___ Data to process

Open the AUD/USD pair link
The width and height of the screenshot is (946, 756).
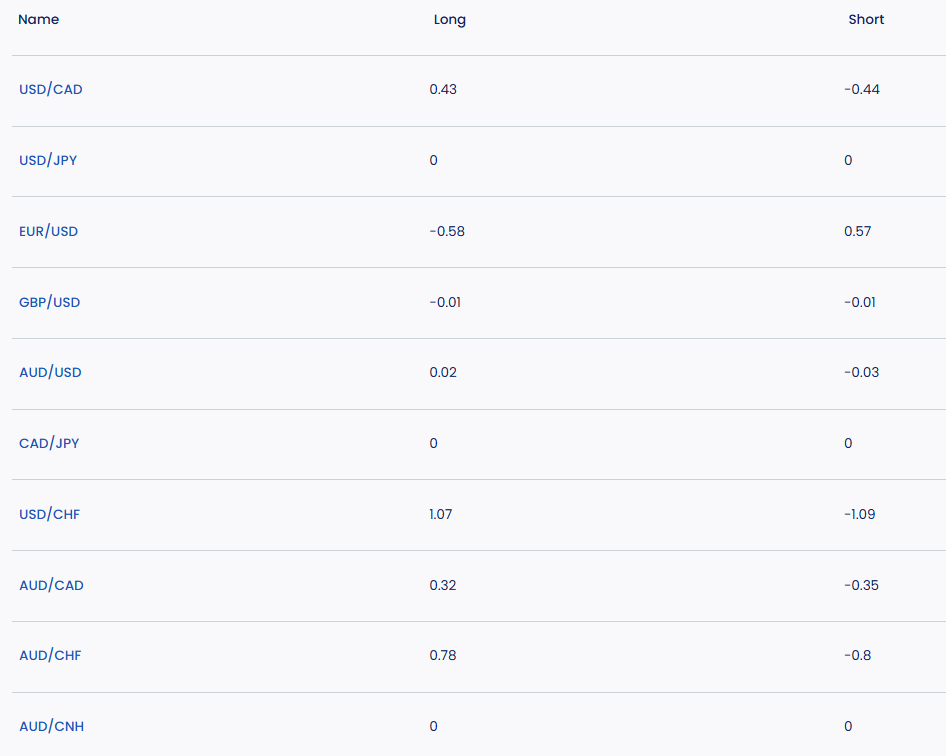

______
___ Data to process

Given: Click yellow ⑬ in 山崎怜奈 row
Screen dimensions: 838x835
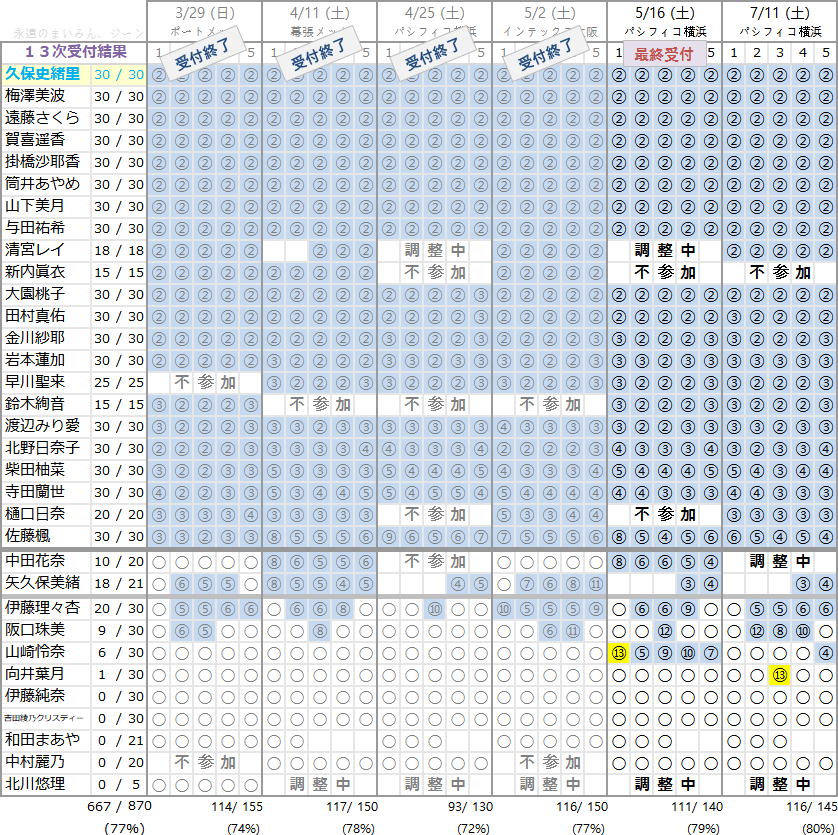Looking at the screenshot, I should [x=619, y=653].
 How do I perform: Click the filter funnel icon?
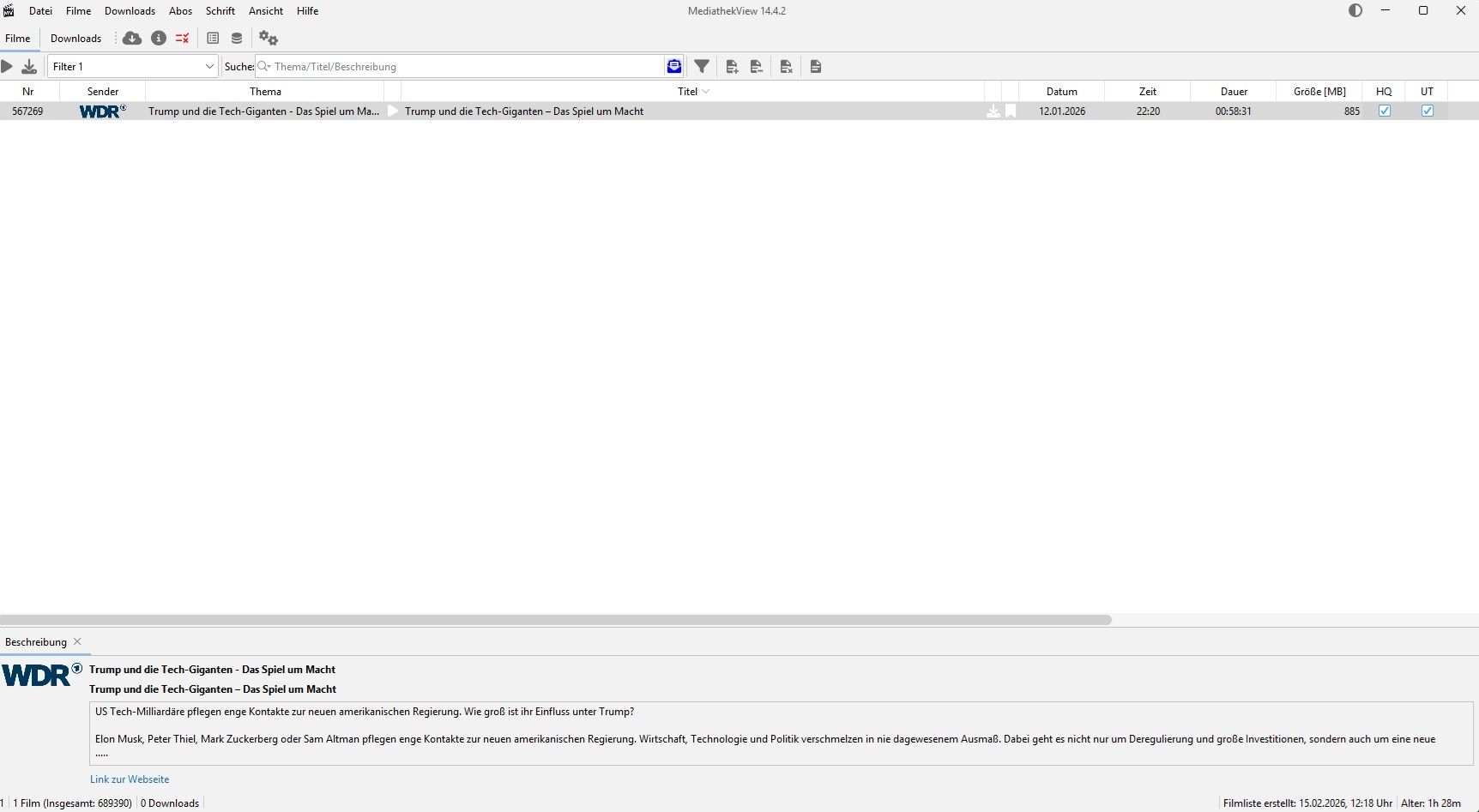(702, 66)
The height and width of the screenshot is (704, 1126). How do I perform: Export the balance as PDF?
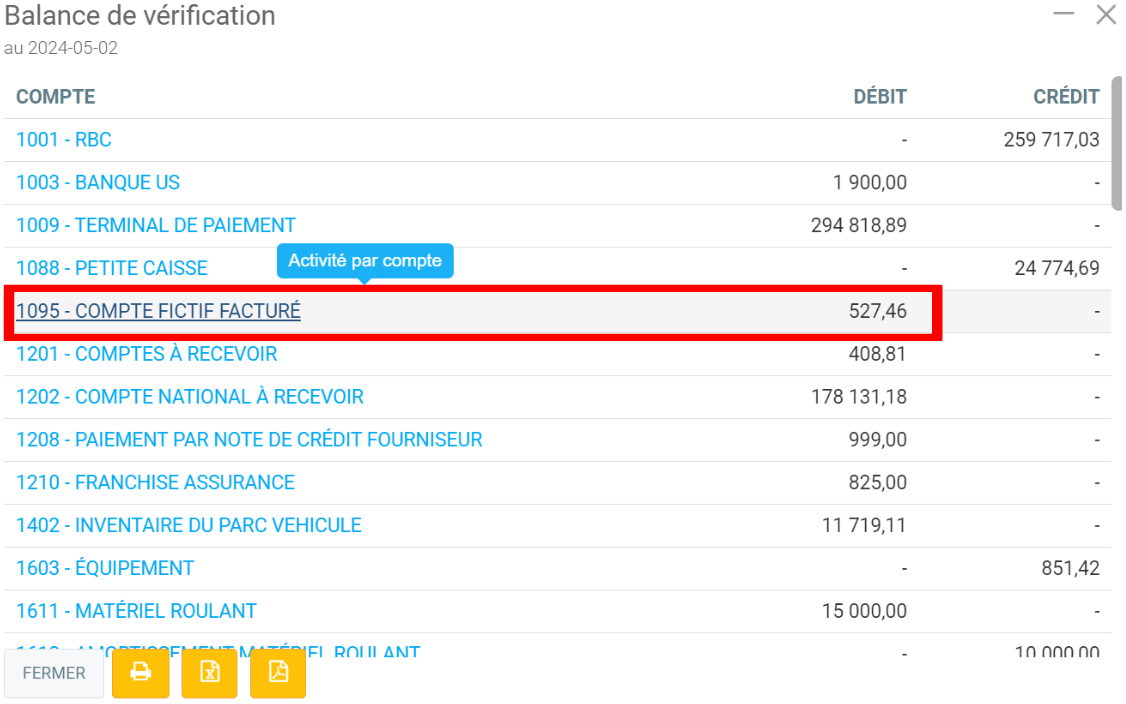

______

# How to complete this task
Each line in the material with "height" in it must be reported.

# Answer
The width and height of the screenshot is (946, 756).
The height and width of the screenshot is (704, 1126). How do I perform: Export the balance as PDF?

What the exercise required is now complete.